Question

Let n be any natural number such that \(5^{n-1} < 3^{n+1}\) . Then, the least integer value of m that satisfies \(3^{n+1} < 2^{n+m}\) for each such \(n\) , is

• A. 5
• B. 6
• C. 7
• D. None of Above

Answer 1

The Correct Option is A

To solve this problem, we begin by analyzing the two inequalities given: \(5^{n-1} < 3^{n+1}\) and \(3^{n+1} < 2^{n+m}\). Our task is to find the smallest integer value of \(m\) that satisfies the second inequality for all \(n\) that satisfy the first inequality.

Step 1: Simplify the first inequality 

\(5^{n-1} < 3^{n+1}\)

Rewriting: \(\left(\frac{5}{3}\right)^{n-1} < 9\)

This implies \(\frac{5}{3}^{n-1} < 9\).
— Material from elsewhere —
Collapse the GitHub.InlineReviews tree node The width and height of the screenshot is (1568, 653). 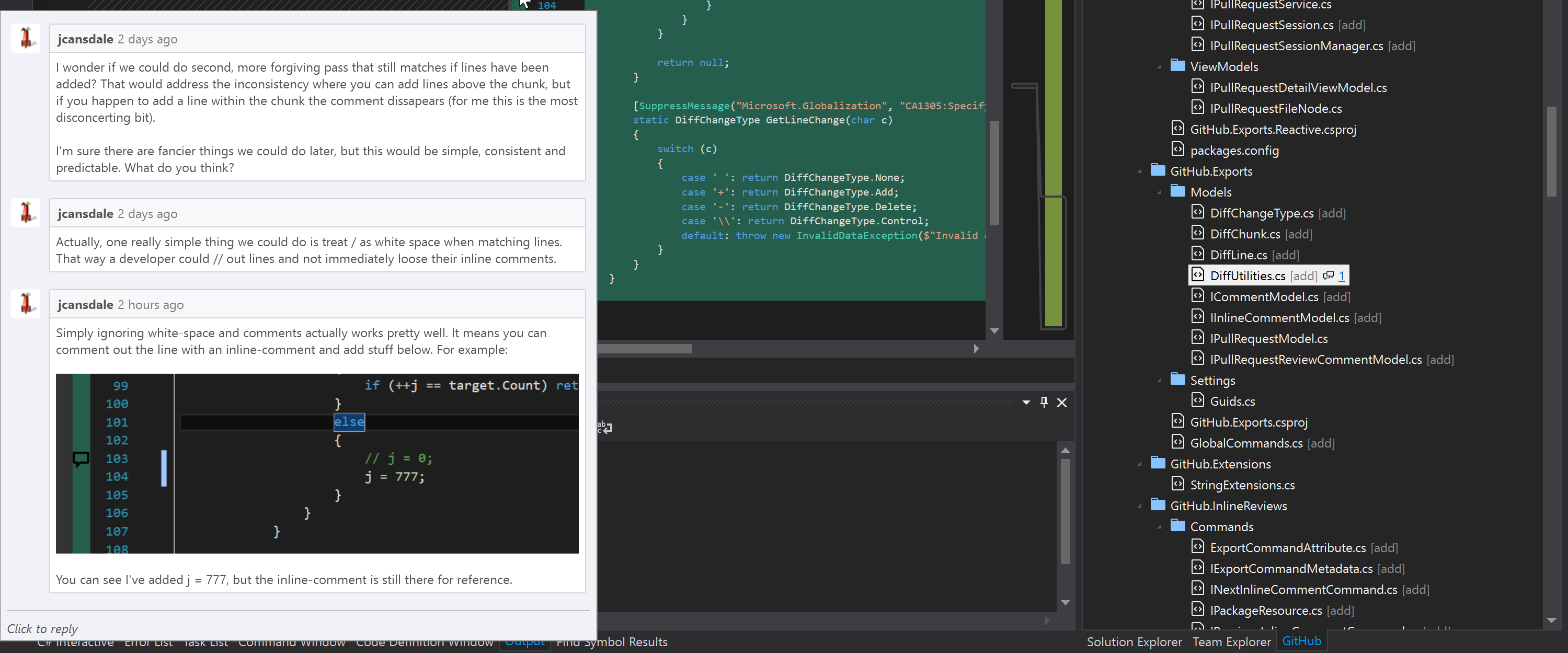coord(1139,506)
Since \(\frac{5}{3} < 2\), the inequality holds for all natural numbers \(n\). So, no restriction is needed for \(n\).

Step 2: Analyze the second inequality

\(3^{n+1} < 2^{n+m}\)

Rewriting: \(3 \cdot 3^n < 2^n \cdot 2^m\)
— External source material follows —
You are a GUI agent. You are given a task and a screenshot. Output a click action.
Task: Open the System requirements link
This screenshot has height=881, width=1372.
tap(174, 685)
Divide both sides by \(3^n\): \(3 < \left(\frac{2}{3}\right)^n \cdot 2^m\)

Step 3: Determine the smallest \(m\)

As \(n\) increases, \(\left(\frac{2}{3}\right)^n \to 0\). Therefore, \(2^m\) must be large enough to ensure the inequality \(3 < \left(\frac{2}{3}\right)^n \cdot 2^m\) holds for all \(n\).

Step 4: Estimate suitable \(m\)

Let us check the minimum value that ensures the inequality holds:

• Try \(m = 3\): \(\left(\frac{2}{3}\right)^n \cdot 8\) → becomes smaller than 3 as \(n\) increases.
• Try \(m = 4\): \(\left(\frac{2}{3}\right)^n \cdot 16\) → still fails for large \(n\).
• Try \(m = 5\): \(\left(\frac{2}{3}\right)^n \cdot 32\) > 3 for all \(n\).

Final Answer: The least integer value of \(m\) is 5.